[Start of Records]
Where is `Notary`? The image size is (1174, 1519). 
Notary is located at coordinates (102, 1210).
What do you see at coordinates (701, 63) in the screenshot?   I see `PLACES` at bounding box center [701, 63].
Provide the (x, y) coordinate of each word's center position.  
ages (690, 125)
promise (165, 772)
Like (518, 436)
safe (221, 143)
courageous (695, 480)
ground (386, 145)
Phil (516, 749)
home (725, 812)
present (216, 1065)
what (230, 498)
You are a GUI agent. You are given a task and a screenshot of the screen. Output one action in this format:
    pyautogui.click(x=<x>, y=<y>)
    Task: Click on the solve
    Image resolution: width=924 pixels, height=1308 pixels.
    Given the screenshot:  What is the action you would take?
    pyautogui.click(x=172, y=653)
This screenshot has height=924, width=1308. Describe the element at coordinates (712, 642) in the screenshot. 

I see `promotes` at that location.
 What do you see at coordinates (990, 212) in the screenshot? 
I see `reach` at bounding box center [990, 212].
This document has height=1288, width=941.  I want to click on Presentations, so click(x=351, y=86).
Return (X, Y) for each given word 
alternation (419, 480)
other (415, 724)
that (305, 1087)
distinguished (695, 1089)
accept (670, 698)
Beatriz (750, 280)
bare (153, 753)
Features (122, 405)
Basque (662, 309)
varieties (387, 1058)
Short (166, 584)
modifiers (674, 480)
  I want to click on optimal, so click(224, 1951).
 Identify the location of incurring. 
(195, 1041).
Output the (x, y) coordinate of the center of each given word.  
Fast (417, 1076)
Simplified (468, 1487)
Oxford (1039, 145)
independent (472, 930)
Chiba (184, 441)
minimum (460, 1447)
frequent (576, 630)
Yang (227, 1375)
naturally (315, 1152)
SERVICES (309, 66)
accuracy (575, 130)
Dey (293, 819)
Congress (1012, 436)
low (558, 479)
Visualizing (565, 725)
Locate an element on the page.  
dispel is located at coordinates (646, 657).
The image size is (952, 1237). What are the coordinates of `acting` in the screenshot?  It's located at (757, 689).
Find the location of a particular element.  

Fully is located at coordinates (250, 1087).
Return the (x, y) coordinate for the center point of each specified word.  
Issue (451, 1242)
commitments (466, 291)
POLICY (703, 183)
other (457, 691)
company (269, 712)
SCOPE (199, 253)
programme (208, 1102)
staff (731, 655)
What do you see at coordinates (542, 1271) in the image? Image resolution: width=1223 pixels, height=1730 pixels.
[End of Records]
Task goal: Turn every line of the records above into a Markdown table with the columns "Row" and "Line". Number the rows in order, and leave out blank lines.

Result for this exercise:
| Row | Line |
|---|---|
| 1 | Where is `Notary`? The image size is (1174, 1519).  |
| 2 | Notary is located at coordinates (102, 1210). |
| 3 | What do you see at coordinates (701, 63) in the screenshot?   I see `PLACES` at bounding box center [701, 63]. |
| 4 | Provide the (x, y) coordinate of each word's center position.   |
| 5 | ages (690, 125) |
| 6 | promise (165, 772) |
| 7 | Like (518, 436) |
| 8 | safe (221, 143) |
| 9 | courageous (695, 480) |
| 10 | ground (386, 145) |
| 11 | Phil (516, 749) |
| 12 | home (725, 812) |
| 13 | present (216, 1065) |
| 14 | what (230, 498) |
| 15 | You are a GUI agent. You are given a task and a screenshot of the screen. Output one action in this format: |
| 16 |     pyautogui.click(x=<x>, y=<y>) |
| 17 |     Task: Click on the solve |
| 18 |     Image resolution: width=924 pixels, height=1308 pixels. |
| 19 |     Given the screenshot:  What is the action you would take? |
| 20 |     pyautogui.click(x=172, y=653) |
| 21 | This screenshot has height=924, width=1308. Describe the element at coordinates (712, 642) in the screenshot.  |
| 22 | I see `promotes` at that location. |
| 23 |  What do you see at coordinates (990, 212) in the screenshot?  |
| 24 | I see `reach` at bounding box center [990, 212]. |
| 25 | This document has height=1288, width=941.  I want to click on Presentations, so click(x=351, y=86). |
| 26 | Return (X, Y) for each given word  |
| 27 | alternation (419, 480) |
| 28 | other (415, 724) |
| 29 | that (305, 1087) |
| 30 | distinguished (695, 1089) |
| 31 | accept (670, 698) |
| 32 | Beatriz (750, 280) |
| 33 | bare (153, 753) |
| 34 | Features (122, 405) |
| 35 | Basque (662, 309) |
| 36 | varieties (387, 1058) |
| 37 | Short (166, 584) |
| 38 | modifiers (674, 480) |
| 39 |   I want to click on optimal, so click(224, 1951). |
| 40 |  Identify the location of incurring.  |
| 41 | (195, 1041). |
| 42 | Output the (x, y) coordinate of the center of each given word.   |
| 43 | Fast (417, 1076) |
| 44 | Simplified (468, 1487) |
| 45 | Oxford (1039, 145) |
| 46 | independent (472, 930) |
| 47 | Chiba (184, 441) |
| 48 | minimum (460, 1447) |
| 49 | frequent (576, 630) |
| 50 | Yang (227, 1375) |
| 51 | naturally (315, 1152) |
| 52 | SERVICES (309, 66) |
| 53 | accuracy (575, 130) |
| 54 | Dey (293, 819) |
| 55 | Congress (1012, 436) |
| 56 | low (558, 479) |
| 57 | Visualizing (565, 725) |
| 58 | Locate an element on the page.   |
| 59 | dispel is located at coordinates (646, 657). |
| 60 | The image size is (952, 1237). What are the coordinates of `acting` in the screenshot?  It's located at (757, 689). |
| 61 | Find the location of a particular element.   |
| 62 | Fully is located at coordinates (250, 1087). |
| 63 | Return the (x, y) coordinate for the center point of each specified word.   |
| 64 | Issue (451, 1242) |
| 65 | commitments (466, 291) |
| 66 | POLICY (703, 183) |
| 67 | other (457, 691) |
| 68 | company (269, 712) |
| 69 | SCOPE (199, 253) |
| 70 | programme (208, 1102) |
| 71 | staff (731, 655) |
| 72 | What do you see at coordinates (542, 1271) in the image? Image resolution: width=1223 pixels, height=1730 pixels. |